The U.S. Food along with Drug Administration’s (FDA) decision to endorse benralizumab, which will be marketed under the name Fasenra, follows a positive recommendation for the product in Europe on Friday.
Shares in AstraZeneca were 1 percent higher on Wednesday following the overnight news.
Fasenra will compete with GlaxoSmithKline’s Nucala along with Teva’s Cinqair — two various other injectable antibody drugs for severe asthma — although AstraZeneca believes its product’s potency along with convenient dosing could give that will an edge.

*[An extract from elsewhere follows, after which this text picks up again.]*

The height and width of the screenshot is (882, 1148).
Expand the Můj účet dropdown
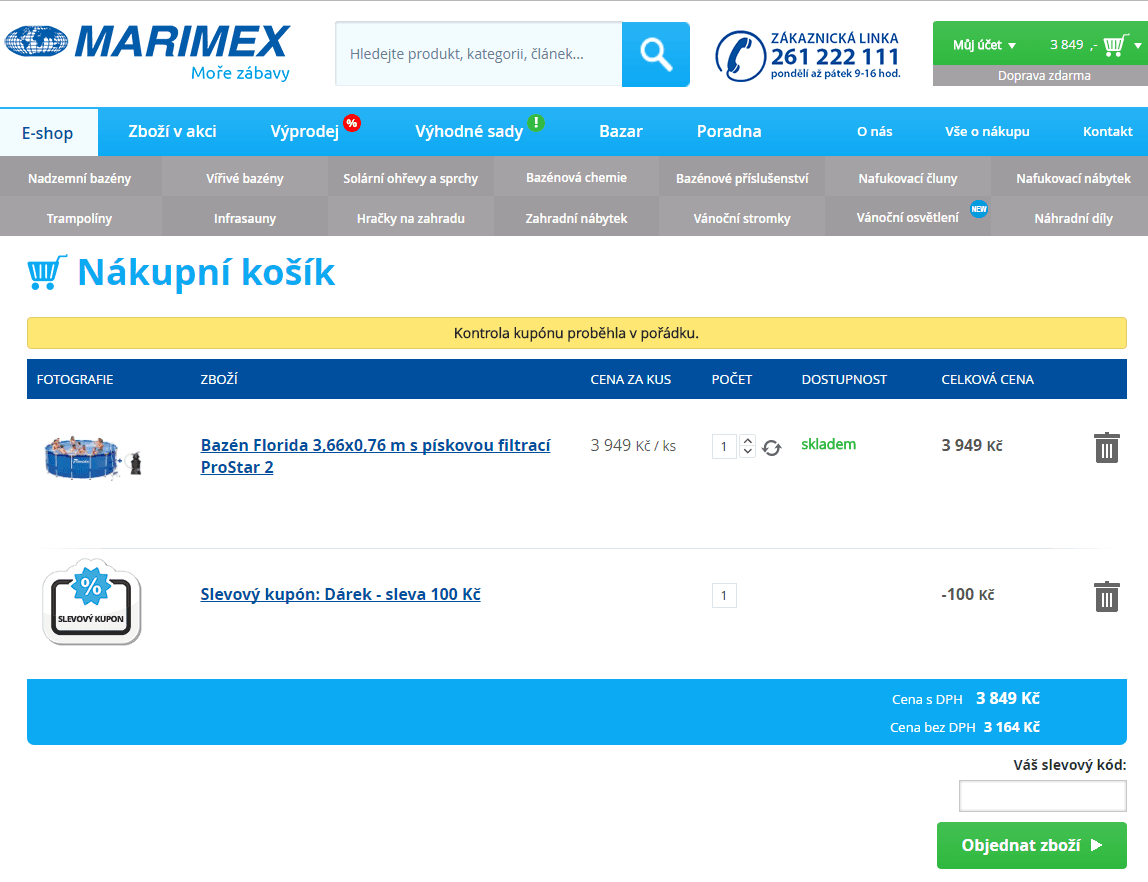(x=984, y=45)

The Anglo-Swedish company will be also being competitive on cost, setting a long-term cost below that will of rivals at $28,000, or $33,000 in a maintenance year, depending on whether patients receive six or seven doses.

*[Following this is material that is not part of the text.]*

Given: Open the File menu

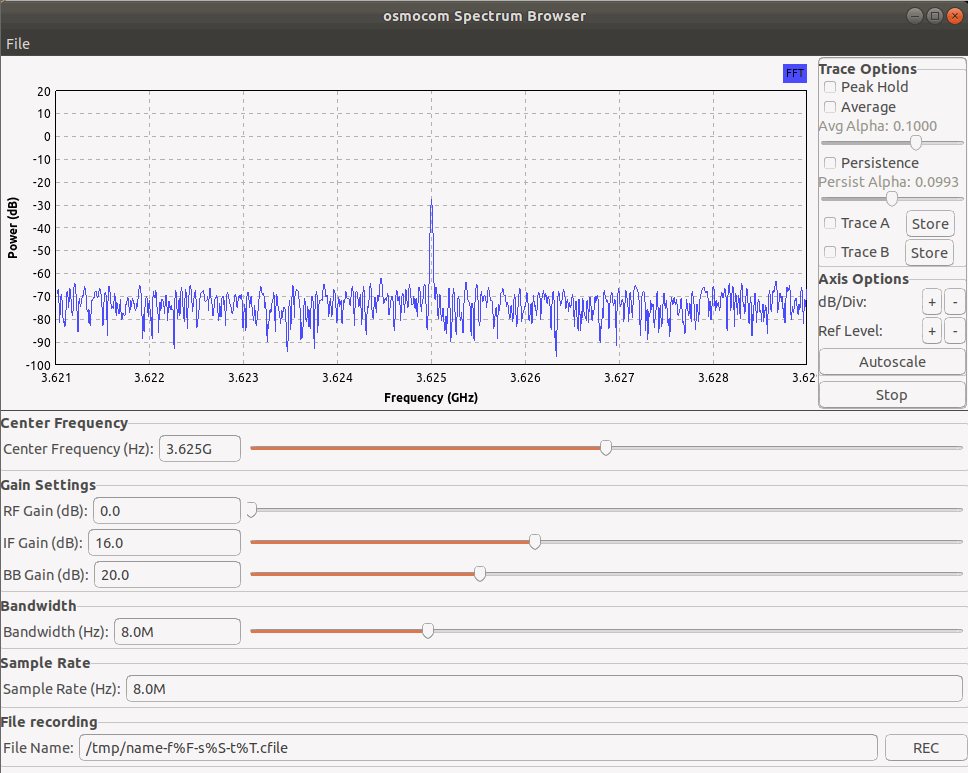Looking at the screenshot, I should 17,44.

Treatment from the first year will cost $38,000, as more doses are needed, which AstraZeneca said was in line with competing biologic drugs in severe asthma.
While most investor focus will be on AstraZeneca’s cancer research, the company also includes a long history in respiratory therapy that will that will plans to build on with Fasenra along with another earlier-stage medicine called tezepelumab that will will be developing with Amgen.
Modern biotech asthma drugs are offering fresh desire for severe asthma sufferers who continue to have breathing problems despite using modern inhalers. from the case of Fasrena, the number of severe asthma attacks was roughly halved in clinical tests.
Fasrena will be designed for patients that has a particular kind of asthma driven by a type of white blood cells called eosinophils.
AstraZeneca had previously said that will hoped to win U.S. approval for the fresh drug before the end of the year. The FDA approval, announced late on Tuesday, clears Fasenra as an add-on treatment for severe asthma patients aged 12 years along with older.
“This particular will be the first approval through our respiratory biologics portfolio along with the latest in a series of significant milestones for our company as we deliver on our pipeline-driven transformation,” said AstraZeneca Chief Executive Pascal Soriot.
Last week, while presenting quarterly results, Soriot said the drugmaker was moving into a commercial execution mode, following the success of numerous fresh medicines in clinical development.
In cancer, that will has seen Great results in 2017 with two fresh pills already on the market — Lynparza along with Tagrisso — while its blood cancer drug Calquence won U.S. approval last month. Imfinzi, its closely watched immunotherapy medicine, failed in initial tests in one lung cancer setting although proved successful in another.